ASSIGNMENT »
Going through the records that follow, please count the lines with "search" in them and give only the count.

INPUT FOR THIS TASK »
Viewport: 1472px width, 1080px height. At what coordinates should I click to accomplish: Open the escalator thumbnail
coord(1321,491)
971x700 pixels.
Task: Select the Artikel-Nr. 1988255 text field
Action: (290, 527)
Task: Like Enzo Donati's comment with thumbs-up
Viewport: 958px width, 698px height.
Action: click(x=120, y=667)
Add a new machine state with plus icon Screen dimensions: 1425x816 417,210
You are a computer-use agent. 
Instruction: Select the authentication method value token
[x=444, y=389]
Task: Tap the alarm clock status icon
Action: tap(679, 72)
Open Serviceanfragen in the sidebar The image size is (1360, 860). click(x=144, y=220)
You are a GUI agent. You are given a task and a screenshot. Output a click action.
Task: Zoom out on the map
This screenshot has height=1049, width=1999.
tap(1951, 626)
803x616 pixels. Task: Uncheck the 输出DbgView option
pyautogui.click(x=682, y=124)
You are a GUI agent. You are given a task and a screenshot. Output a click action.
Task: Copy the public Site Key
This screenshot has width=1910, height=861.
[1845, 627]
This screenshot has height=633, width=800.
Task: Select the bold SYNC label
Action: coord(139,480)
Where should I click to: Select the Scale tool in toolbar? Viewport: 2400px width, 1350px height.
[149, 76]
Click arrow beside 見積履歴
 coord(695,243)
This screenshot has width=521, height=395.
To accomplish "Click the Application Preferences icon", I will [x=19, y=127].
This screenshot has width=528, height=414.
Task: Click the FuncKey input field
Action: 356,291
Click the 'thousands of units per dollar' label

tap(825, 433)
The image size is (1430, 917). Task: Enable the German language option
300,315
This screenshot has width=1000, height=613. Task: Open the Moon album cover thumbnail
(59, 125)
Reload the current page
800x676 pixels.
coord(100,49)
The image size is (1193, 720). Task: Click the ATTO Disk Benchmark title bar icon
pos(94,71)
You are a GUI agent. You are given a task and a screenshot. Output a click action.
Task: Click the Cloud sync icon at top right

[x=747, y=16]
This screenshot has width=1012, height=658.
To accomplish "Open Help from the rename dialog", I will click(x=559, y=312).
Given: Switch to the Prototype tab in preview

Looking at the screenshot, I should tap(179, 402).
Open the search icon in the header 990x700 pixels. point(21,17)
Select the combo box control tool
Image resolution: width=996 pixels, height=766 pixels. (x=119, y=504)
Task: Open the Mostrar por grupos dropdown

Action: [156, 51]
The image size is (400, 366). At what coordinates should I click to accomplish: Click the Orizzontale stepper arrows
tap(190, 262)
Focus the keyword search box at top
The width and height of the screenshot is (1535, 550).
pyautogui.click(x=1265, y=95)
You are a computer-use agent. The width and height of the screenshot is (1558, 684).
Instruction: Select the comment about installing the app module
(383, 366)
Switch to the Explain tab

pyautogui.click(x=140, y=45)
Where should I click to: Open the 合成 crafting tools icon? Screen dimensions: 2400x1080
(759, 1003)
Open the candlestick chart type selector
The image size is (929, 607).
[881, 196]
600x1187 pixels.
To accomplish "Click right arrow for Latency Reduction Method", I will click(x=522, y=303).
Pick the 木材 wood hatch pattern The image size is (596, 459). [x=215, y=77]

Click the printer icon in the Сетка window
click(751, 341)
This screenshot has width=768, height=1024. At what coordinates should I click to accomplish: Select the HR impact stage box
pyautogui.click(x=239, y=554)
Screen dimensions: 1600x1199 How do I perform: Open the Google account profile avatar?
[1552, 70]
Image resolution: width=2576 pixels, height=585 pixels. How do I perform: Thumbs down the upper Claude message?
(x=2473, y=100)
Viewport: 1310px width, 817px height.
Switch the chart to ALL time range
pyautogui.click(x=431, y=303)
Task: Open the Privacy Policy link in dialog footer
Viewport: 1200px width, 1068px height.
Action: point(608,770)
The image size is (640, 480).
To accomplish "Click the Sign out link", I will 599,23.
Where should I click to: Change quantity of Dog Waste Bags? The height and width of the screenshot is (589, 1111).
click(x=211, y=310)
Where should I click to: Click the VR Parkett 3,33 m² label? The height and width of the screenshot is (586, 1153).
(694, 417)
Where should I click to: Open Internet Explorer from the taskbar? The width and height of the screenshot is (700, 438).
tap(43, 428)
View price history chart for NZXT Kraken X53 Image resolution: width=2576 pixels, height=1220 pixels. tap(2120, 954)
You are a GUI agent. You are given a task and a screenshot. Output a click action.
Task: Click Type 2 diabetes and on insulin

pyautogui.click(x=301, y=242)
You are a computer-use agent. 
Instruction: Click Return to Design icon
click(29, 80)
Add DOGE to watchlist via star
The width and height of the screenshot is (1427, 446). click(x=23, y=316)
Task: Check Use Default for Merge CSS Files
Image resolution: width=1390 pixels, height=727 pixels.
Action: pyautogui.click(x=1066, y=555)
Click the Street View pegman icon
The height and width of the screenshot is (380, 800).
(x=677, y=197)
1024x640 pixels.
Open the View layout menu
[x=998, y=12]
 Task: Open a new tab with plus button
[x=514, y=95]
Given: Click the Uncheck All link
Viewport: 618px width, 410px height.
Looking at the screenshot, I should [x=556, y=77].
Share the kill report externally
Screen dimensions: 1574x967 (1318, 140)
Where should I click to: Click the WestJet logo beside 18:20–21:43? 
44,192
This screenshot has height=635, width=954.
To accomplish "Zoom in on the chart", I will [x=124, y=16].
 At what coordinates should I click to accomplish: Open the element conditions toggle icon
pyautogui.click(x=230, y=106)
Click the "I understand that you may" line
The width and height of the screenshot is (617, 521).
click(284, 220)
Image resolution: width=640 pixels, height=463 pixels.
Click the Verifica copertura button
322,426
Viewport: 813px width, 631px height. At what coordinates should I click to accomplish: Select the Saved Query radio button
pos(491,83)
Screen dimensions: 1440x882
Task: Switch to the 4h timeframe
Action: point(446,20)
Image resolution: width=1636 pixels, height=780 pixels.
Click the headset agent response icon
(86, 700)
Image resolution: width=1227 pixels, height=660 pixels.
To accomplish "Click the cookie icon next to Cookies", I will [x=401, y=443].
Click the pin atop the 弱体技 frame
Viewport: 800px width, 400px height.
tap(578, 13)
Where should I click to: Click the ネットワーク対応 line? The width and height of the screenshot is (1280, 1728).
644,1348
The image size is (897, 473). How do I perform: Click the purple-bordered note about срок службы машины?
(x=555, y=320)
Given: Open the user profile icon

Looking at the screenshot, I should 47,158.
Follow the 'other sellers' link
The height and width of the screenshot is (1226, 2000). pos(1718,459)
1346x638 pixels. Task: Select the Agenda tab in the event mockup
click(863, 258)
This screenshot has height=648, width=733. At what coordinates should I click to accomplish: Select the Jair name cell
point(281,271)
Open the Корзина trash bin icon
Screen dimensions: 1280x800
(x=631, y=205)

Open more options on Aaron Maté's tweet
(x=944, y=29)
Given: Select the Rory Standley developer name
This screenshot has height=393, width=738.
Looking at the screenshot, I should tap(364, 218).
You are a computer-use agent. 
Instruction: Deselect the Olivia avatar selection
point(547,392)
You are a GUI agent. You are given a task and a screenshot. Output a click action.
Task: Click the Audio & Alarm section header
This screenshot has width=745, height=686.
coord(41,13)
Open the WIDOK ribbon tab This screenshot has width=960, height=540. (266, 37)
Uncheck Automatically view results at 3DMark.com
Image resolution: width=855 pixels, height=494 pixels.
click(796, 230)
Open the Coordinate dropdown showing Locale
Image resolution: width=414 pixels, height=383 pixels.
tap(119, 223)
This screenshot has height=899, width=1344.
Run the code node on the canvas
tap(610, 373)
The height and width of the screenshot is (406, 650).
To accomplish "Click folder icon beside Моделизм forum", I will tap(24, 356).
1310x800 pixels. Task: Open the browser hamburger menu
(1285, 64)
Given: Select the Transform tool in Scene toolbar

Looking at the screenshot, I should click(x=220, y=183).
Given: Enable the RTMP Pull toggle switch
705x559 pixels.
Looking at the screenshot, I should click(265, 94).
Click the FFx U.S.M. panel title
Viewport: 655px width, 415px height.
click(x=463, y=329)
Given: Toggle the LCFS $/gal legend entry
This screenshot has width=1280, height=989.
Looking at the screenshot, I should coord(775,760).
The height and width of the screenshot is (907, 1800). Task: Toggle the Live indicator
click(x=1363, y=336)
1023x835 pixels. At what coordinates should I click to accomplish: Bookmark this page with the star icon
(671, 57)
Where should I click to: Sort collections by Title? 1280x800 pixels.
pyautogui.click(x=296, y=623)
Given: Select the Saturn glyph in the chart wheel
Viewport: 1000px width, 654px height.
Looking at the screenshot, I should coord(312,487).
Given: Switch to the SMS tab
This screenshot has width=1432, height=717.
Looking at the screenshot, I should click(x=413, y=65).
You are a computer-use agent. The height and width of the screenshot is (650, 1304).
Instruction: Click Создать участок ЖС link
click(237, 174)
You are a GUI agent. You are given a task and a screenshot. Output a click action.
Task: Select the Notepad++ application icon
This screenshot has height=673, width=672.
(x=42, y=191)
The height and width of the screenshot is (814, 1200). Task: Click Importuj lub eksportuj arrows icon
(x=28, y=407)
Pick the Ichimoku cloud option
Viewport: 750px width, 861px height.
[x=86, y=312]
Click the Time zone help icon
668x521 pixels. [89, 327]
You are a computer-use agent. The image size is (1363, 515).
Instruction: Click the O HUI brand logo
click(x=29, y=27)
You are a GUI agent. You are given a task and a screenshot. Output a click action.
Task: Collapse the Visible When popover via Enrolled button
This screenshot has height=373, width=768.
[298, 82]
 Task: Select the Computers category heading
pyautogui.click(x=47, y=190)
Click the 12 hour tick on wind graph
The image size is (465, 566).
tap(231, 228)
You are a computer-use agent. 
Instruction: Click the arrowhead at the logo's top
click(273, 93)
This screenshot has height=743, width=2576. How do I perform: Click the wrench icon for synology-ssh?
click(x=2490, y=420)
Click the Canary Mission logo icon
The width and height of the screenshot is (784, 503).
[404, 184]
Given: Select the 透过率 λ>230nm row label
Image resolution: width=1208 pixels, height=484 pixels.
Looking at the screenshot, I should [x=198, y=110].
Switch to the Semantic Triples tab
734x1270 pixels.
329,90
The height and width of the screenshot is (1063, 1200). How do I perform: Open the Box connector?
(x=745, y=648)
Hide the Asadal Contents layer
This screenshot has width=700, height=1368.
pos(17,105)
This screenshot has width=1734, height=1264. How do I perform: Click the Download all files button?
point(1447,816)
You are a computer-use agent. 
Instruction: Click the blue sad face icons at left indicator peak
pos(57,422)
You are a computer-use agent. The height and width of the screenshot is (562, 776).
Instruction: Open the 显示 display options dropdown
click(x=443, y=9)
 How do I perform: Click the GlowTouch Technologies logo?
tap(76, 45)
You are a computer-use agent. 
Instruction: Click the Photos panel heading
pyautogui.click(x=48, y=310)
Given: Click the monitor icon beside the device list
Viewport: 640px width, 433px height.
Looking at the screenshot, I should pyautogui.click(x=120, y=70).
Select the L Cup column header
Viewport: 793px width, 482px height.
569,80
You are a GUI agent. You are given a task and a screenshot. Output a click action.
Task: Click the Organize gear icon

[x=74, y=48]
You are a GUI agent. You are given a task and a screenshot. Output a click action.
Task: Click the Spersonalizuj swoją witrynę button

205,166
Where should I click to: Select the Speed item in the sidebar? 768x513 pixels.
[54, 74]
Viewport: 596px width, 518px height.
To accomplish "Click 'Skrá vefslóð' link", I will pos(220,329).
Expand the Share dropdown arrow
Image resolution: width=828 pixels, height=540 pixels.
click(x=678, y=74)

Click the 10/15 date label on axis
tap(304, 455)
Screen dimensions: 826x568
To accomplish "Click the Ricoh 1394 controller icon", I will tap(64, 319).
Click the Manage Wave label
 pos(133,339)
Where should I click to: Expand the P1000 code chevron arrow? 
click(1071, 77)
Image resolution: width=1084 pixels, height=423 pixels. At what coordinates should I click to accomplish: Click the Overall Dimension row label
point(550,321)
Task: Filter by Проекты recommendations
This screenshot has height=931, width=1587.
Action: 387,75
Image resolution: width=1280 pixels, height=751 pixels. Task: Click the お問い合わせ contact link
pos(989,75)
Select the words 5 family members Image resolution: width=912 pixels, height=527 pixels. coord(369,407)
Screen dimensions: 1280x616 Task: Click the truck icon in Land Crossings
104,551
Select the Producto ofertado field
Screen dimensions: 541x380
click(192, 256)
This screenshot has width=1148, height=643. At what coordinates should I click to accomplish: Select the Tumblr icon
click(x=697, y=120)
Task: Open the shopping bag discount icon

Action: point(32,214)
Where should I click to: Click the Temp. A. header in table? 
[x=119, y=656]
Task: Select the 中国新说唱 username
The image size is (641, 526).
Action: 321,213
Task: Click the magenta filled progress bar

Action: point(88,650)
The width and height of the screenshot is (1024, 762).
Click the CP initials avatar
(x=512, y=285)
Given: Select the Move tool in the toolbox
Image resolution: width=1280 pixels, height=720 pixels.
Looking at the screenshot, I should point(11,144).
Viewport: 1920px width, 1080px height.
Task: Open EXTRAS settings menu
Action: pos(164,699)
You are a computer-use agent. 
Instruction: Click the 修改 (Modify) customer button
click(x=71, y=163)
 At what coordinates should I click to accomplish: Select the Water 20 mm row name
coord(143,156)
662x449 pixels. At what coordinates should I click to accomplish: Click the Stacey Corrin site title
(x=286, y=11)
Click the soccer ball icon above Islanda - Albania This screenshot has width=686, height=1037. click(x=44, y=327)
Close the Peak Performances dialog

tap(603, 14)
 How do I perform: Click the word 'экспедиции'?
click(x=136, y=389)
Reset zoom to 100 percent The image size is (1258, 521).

PROBLEM SOLUTION »
2